▶ _PROBLEM REQUIREMENTS_
Search the data for the word "Reload" and copy every line where it occurs.

Pixel coordinate grounding data:
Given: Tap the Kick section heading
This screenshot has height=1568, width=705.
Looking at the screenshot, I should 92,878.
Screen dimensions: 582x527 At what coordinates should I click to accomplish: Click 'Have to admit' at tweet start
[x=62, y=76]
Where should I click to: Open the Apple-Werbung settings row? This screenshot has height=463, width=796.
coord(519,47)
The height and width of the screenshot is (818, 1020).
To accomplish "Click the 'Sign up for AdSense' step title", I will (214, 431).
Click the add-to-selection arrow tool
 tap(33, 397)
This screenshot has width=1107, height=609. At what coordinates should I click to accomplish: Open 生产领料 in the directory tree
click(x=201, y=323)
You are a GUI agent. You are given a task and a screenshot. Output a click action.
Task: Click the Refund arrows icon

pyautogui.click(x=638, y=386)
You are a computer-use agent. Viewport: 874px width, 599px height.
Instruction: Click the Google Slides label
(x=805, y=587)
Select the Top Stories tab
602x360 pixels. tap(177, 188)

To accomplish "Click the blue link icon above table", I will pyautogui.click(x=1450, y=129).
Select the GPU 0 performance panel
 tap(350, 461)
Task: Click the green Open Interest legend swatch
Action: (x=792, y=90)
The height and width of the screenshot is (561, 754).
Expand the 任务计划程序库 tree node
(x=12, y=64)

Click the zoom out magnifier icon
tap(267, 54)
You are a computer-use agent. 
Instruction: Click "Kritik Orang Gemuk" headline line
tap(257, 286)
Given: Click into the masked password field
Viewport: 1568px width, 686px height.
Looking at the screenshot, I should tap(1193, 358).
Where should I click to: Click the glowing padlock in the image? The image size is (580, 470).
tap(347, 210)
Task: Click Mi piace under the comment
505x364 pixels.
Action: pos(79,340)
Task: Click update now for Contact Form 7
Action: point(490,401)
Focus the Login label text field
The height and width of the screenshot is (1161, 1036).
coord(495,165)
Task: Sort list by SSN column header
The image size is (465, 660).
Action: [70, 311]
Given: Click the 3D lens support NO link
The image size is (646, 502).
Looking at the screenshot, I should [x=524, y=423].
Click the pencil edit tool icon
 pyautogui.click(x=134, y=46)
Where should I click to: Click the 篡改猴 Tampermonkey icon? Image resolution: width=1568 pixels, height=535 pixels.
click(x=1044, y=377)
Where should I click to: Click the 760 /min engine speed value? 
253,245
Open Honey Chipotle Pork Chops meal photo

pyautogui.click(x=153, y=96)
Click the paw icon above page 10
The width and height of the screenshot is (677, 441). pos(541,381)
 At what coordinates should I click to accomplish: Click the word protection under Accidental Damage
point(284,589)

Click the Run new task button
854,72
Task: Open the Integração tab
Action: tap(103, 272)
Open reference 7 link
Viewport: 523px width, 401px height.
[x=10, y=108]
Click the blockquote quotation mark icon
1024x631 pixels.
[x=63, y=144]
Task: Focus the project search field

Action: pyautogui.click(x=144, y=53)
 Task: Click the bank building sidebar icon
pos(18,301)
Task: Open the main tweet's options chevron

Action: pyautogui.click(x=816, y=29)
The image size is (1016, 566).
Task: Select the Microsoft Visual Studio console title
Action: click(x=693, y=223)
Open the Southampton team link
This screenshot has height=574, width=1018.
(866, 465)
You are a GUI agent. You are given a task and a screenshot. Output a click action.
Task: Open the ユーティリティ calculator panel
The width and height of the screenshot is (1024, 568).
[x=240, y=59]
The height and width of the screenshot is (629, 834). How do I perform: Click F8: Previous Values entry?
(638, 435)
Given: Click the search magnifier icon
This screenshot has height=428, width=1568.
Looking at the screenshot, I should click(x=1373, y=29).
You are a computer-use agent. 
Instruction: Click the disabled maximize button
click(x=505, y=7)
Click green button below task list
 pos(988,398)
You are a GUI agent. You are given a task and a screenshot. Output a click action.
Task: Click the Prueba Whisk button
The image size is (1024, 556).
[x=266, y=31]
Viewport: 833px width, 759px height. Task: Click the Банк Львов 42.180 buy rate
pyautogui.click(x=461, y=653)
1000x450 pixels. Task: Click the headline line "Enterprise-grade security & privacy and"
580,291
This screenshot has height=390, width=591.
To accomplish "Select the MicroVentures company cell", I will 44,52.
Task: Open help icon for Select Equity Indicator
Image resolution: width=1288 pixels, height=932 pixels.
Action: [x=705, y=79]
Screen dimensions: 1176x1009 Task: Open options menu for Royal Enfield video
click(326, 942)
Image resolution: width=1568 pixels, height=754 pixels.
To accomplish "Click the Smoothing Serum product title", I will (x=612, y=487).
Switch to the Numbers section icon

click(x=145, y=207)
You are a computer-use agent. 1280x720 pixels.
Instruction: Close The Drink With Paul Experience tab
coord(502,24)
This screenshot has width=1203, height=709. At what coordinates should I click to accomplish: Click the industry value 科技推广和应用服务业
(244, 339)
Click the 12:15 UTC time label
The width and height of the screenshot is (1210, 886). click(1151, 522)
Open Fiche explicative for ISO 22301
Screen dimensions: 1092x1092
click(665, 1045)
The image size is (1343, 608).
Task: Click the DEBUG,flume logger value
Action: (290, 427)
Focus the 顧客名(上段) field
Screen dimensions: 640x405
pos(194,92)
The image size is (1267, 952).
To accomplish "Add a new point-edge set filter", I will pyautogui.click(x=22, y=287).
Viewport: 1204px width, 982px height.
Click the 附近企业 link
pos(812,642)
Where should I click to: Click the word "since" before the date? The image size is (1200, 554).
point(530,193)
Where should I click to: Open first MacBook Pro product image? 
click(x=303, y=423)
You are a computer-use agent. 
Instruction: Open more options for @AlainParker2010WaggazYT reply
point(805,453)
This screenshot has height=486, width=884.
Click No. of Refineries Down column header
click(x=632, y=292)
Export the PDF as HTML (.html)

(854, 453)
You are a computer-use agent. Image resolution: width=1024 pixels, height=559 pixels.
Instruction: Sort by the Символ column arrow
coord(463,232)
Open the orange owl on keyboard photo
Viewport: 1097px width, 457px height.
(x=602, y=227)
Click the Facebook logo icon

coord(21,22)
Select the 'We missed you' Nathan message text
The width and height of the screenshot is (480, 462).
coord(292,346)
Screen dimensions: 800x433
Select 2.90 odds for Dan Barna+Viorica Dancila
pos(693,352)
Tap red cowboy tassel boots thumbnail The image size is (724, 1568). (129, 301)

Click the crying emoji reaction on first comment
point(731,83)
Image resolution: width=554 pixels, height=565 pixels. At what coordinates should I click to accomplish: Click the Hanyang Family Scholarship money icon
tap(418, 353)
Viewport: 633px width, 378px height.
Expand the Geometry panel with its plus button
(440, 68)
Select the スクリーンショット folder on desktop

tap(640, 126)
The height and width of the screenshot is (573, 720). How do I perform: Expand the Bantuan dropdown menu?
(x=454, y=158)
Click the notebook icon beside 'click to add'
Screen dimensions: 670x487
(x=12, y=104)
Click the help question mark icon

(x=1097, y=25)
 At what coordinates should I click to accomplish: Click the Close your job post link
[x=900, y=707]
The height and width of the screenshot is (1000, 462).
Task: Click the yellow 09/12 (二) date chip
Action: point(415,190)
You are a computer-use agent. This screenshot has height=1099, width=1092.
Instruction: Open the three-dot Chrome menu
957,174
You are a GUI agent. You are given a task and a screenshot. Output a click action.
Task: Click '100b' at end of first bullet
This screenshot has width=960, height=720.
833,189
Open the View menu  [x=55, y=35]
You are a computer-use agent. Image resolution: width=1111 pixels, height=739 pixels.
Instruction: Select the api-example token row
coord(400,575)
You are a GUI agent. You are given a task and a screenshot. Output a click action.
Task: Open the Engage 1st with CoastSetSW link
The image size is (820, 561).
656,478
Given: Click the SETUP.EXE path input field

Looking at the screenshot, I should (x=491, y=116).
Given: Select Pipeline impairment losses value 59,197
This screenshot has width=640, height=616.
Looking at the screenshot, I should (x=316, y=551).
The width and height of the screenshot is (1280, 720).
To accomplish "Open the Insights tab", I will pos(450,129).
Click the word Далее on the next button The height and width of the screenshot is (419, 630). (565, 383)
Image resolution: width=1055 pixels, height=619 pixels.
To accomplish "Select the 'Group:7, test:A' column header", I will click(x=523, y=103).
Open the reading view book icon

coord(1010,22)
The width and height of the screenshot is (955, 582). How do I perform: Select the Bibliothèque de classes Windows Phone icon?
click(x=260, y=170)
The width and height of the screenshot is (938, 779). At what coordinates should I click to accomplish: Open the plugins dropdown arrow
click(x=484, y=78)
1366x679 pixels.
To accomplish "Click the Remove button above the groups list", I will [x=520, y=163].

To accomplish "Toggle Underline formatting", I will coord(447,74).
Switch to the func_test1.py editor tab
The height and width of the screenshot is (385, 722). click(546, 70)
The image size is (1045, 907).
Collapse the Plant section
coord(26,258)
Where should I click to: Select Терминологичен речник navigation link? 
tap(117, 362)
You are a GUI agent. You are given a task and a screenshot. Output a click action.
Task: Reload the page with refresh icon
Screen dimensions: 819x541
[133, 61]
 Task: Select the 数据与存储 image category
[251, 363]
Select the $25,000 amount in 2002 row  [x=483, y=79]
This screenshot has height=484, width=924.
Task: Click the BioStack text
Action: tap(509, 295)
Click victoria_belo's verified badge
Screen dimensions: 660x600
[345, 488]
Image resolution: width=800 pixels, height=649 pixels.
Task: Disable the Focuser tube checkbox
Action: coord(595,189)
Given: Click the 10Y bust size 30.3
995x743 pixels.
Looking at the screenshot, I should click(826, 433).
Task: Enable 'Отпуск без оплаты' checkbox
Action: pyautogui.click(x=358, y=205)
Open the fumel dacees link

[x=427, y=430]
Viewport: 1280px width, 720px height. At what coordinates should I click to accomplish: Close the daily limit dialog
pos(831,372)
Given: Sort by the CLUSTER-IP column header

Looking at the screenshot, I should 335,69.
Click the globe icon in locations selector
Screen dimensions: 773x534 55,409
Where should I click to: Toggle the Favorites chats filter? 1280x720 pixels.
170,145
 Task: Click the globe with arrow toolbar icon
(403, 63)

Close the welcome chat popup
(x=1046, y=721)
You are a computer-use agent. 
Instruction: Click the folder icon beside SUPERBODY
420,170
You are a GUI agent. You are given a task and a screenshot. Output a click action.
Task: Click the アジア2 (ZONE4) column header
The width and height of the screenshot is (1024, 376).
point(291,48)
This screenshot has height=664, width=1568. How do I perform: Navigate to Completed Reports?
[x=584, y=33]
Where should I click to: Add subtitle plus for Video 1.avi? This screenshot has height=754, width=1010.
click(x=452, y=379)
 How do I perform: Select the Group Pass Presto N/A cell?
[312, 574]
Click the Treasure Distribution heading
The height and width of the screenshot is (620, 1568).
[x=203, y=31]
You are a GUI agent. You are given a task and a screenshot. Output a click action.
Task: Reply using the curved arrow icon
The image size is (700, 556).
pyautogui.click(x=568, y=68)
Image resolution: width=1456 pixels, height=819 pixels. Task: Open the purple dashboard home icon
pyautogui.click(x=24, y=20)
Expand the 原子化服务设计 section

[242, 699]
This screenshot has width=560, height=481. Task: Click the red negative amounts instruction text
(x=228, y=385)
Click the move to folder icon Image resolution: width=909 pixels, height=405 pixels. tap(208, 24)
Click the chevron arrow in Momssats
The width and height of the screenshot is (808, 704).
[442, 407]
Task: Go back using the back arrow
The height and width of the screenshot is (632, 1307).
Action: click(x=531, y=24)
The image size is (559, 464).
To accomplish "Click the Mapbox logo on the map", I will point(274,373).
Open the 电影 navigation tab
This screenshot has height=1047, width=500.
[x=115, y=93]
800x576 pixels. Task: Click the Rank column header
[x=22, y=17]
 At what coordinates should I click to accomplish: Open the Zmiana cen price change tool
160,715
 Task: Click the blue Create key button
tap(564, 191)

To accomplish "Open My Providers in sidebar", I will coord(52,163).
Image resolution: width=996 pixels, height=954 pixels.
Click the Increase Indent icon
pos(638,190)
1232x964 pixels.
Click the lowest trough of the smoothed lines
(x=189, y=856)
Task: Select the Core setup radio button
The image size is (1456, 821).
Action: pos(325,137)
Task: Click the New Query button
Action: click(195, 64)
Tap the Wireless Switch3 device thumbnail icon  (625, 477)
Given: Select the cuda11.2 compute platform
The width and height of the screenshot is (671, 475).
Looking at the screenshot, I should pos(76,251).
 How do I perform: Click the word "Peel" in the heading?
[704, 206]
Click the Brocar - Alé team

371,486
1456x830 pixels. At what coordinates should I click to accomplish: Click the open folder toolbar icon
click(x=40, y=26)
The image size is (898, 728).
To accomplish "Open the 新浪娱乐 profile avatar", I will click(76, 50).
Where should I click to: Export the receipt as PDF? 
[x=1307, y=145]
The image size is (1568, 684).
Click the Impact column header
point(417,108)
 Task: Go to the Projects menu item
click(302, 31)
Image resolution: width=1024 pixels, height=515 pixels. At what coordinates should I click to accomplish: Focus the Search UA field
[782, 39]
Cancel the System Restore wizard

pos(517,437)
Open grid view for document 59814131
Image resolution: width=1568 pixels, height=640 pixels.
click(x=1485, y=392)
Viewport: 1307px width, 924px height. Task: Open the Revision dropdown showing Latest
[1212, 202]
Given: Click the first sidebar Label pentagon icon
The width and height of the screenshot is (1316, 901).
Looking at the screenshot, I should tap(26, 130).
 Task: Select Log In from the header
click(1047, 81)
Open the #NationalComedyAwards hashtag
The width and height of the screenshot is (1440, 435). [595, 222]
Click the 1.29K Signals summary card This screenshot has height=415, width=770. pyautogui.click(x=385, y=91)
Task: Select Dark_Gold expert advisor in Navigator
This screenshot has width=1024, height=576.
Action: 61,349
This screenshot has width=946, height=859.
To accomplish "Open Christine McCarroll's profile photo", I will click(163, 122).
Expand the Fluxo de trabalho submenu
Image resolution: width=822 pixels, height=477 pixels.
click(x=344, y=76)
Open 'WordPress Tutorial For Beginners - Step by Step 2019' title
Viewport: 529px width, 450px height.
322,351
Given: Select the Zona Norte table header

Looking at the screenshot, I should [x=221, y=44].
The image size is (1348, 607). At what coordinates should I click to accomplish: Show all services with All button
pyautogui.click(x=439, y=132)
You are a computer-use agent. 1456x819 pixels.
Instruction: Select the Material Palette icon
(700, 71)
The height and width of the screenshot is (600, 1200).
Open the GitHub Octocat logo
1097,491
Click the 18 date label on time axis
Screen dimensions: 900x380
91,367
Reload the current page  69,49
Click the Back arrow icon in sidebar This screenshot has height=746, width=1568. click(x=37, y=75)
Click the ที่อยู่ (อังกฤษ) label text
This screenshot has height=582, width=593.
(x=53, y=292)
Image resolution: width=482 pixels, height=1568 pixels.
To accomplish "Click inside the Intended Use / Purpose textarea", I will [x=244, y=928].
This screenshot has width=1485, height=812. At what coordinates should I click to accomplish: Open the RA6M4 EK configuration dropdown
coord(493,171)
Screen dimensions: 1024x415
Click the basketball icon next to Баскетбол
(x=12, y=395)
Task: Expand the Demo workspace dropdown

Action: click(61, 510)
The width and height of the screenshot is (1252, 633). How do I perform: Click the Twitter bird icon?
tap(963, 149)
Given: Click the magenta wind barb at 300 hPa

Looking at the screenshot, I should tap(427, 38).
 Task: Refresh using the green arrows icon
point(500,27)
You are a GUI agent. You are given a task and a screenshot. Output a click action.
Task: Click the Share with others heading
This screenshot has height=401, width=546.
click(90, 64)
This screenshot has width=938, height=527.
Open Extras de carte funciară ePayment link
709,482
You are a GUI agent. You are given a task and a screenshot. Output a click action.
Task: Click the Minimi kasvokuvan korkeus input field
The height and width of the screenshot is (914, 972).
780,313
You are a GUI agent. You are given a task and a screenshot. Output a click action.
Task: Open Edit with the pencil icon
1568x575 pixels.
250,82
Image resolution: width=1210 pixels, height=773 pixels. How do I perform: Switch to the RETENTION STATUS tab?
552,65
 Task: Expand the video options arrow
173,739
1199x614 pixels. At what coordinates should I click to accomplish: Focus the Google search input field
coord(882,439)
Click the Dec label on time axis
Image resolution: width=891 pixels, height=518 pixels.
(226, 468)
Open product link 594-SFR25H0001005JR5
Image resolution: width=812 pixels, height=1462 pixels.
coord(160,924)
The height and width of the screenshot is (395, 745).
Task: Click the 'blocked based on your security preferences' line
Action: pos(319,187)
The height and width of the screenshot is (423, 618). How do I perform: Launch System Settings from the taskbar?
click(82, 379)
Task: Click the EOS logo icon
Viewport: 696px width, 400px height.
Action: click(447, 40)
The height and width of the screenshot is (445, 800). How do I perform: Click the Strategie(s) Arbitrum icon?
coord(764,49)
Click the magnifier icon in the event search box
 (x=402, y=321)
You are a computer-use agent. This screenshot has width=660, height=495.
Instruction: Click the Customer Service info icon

▶ _SOLUTION_
Task: Reload the page with refresh icon
Reload the current page  69,49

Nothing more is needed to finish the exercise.